Some more advice:
Heat the work, not the solder... touch the solder to the work and when the work is hot enough to melt the solder, it should make a good joint. Otherwise, you have a blob of usually- overcooked solder stuck temporarily to the cold work... a "cold solder". It will fail soon.
A solder joint is good when it is shiny after cooling; dull look means "cold"; or you've overdone it and boiled so much of the good metal out of the solder that it may fail or not conduct well.
Keep a wet sponge (or wet rag or paper towel) handy to wipe off the tip intermittently. Just dab it. Keeps the sludge to a minimum, which is important. You don't want to introduce some impure old solder that's been cooking on the tip into a fresh solder joint. Don't worry about getting imputrities from your sponge or rag onto the tip- is it is dripping wet with water, at 700 degrees you'll get a nice steam-cleaning action each time you wipe. Works great.
Beware of using tools as heat sinks (if you're grasping an uninsulated part)- it's easy to draw too much heat away from the joint. Winds up taking too long, and the temptation to heat the solder becomes great.
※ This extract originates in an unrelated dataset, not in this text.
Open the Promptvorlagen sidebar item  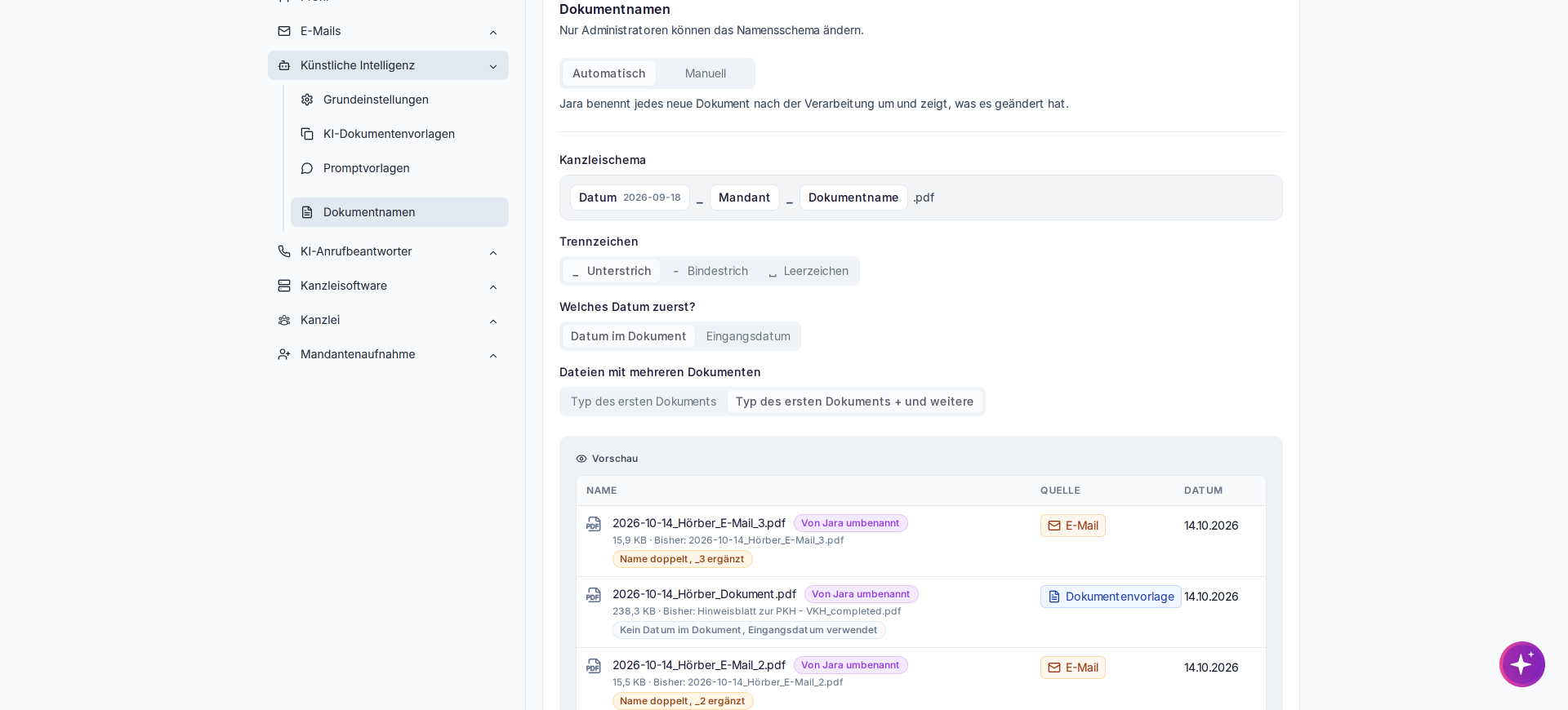coord(399,168)
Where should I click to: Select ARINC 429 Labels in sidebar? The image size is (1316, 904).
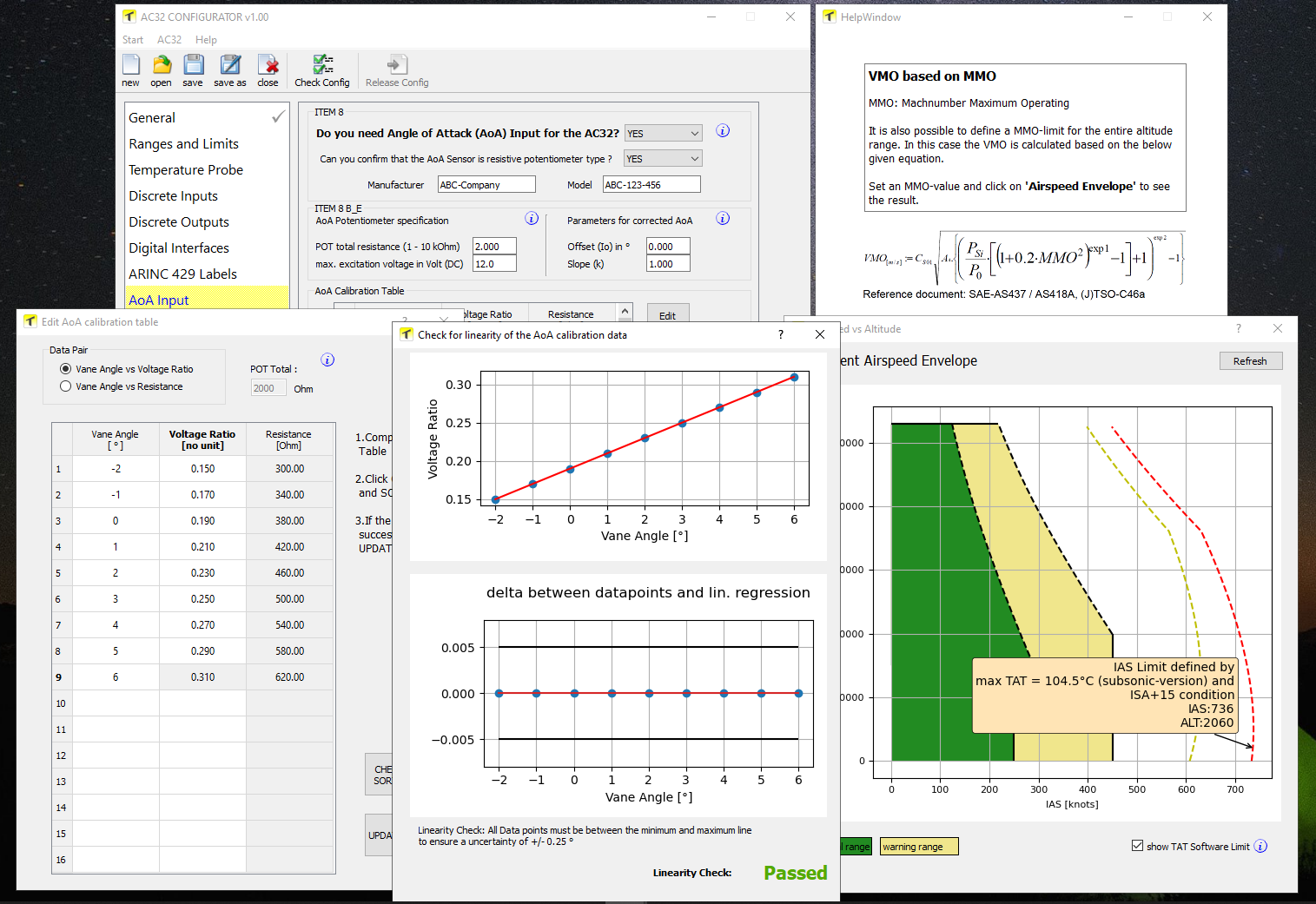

Tweezers or very light pliers are best. I've been soldering professionally in the field and shop for ages and rarely use anything but my fingers. Sometimes the wires, etc get a bit hot- especially soldering 10AWGspeaker wire, which sadly I still have to do sometimes... but it's not too bad.
If you have girly "IT guy" hands, maybe you should wear gloves for stuff like that.

Less is more. Do not count on big blobs of solder to provide mechanical strenghth, or to bridge gaps. Even plumbers don't solder like that.